Question

What is the unit digit of ${{\left( 2 \right)}^{5}}{{\left( 3 \right)}^{3}}{{\left( 4 \right)}^{2}}$?
(a) 6
(b) 4
(c) 8
(d) 2

Answer 1

Hint: We solve this problem by converting the given numbers into some other numbers such that any power of that number gives the same unit digit like 5, 6, 0. Then, we take the nit digit of those numbers and multiply them to get the unit digit of the whole number.
We use the standard result of exponents that is ${{a}^{n}}\times {{b}^{n}}={{\left( ab \right)}^{n}}$

Complete step by step answer:
We are asked to find the unit digit of ${{\left( 2 \right)}^{5}}{{\left( 3 \right)}^{3}}{{\left( 4 \right)}^{2}}$
Let us assume that the value of given number as,
$\Rightarrow A={{\left( 2 \right)}^{5}}{{\left( 3 \right)}^{3}}{{\left( 4 \right)}^{2}}$
Let us convert the above numbers into some other numbers such that they give the same unit digit when raised to any power.
We know that there are digits which give the same unit digit when raised to any power they are 0, 5, 6.
Here, we can see that there is no 5 in the given number so that getting 0, 5 is not possible.
So, let us try to convert as the power of numbers having unit digit 6.
We know that the number 6 is obtained by multiplying 2 and 3.
So, let us divide the given number in such a way that the power of 2 and 3 will be equal then we get,
$\Rightarrow A={{\left( 2 \right)}^{3}}{{\left( 3 \right)}^{3}}{{\left( 2 \right)}^{2}}{{\left( 4 \right)}^{2}}$
We know that the standard result of exponents that is ${{a}^{n}}\times {{b}^{n}}={{\left( ab \right)}^{n}}$
By using this standard result in the above equation then we get,
$\begin{align}
  & \Rightarrow A={{\left( 2\times 3 \right)}^{3}}{{\left( 2 \right)}^{2}}{{\left( 4 \right)}^{2}} \\
 & \Rightarrow A={{\left( 6 \right)}^{3}}{{\left( 2 \right)}^{2}}{{\left( 4 \right)}^{2}} \\
\end{align}$
Now, we can see that the other two numbers have less power and the value can be written directly.
We know that the value of ${{\left( 2 \right)}^{2}}$ is 4 and the value of ${{\left( 4 \right)}^{2}}$ is 16.
By replacing the required values in above number then we get,
$\Rightarrow A={{\left( 6 \right)}^{3}}\times 4\times 16$
Here, we can see that we know that unit digits of all numbers that are in multiplication.
Now, we know that the unit digit of the whole number will be the unit digit of product of individual unit digits.
Here, we can see that there are 3 numbers in multiplication which are having 6, 4 and 6 as unit digits.
Now, let us take the product of individual unit digits then we get,
$\Rightarrow 6\times 4\times 6=144$
Here, we can see that the unit digit is 4.

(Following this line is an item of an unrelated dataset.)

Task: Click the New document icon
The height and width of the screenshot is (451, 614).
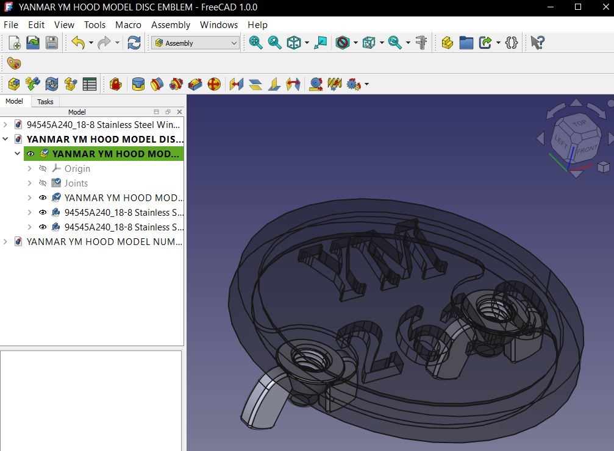Action: [x=14, y=43]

$\therefore $ we can conclude that the unit digit of given number ${{\left( 2 \right)}^{5}}{{\left( 3 \right)}^{3}}{{\left( 4 \right)}^{2}}$ is 4.

Note: Here, we can see that the powers of each digit of the given number are very less such that we can directly find the given number.
We are asked to find the unit digit of ${{\left( 2 \right)}^{5}}{{\left( 3 \right)}^{3}}{{\left( 4 \right)}^{2}}$
Here, we know that values of each number that is
$\begin{align}
  & \Rightarrow {{2}^{5}}=32 \\
 & \Rightarrow {{3}^{3}}=27 \\
 & \Rightarrow {{4}^{2}}=16 \\
\end{align}$
Now, let us multiply the unit digit of each number then we get,
$\Rightarrow 2\times 7\times 6=84$
Here, we can see that the unit digit is 4.
$\therefore $ Therefore, we can conclude that the unit digit of given number ${{\left( 2 \right)}^{5}}{{\left( 3 \right)}^{3}}{{\left( 4 \right)}^{2}}$ is 4.
But this method is possible in this question only because of less power. But sometimes the power of digits will be in the order of 100’s then we need to use the solution mentioned above to get the required answer easily.